**WORK ITEM**
From the line containing "Where should I click to: Select" through the final line of the records, reproduce every line exactly.

EXERCISE DATA START

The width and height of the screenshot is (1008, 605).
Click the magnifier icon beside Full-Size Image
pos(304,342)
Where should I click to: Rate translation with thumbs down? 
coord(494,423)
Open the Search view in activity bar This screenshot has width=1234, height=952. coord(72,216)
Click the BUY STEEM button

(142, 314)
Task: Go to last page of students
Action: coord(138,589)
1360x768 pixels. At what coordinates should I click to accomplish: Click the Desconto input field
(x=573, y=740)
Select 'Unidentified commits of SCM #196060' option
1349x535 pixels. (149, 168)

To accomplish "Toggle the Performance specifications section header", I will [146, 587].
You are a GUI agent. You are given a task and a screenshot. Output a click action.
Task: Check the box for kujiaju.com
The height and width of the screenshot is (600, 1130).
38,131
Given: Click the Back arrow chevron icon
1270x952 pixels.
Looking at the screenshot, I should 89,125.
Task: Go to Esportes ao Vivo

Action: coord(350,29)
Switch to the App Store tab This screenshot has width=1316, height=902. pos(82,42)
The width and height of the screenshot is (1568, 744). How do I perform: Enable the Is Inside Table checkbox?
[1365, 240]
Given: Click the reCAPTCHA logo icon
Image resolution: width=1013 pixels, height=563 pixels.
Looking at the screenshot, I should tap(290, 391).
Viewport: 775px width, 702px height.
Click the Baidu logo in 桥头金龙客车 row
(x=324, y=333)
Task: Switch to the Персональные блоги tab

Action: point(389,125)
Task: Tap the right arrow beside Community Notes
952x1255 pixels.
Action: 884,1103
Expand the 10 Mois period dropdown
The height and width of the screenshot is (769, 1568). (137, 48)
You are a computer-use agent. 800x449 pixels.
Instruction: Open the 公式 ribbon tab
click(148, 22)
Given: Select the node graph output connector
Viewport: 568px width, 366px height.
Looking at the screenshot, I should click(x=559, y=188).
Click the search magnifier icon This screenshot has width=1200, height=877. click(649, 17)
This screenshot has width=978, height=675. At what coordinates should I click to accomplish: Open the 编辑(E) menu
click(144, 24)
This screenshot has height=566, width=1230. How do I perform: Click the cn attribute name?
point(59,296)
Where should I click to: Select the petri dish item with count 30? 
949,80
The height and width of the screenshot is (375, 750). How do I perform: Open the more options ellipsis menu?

EXERCISE DATA END

**SOLUTION FOR THIS EXERCISE**
Where should I click to: Select the petri dish item with count 30? 
949,80
The height and width of the screenshot is (375, 750). How do I perform: Open the more options ellipsis menu?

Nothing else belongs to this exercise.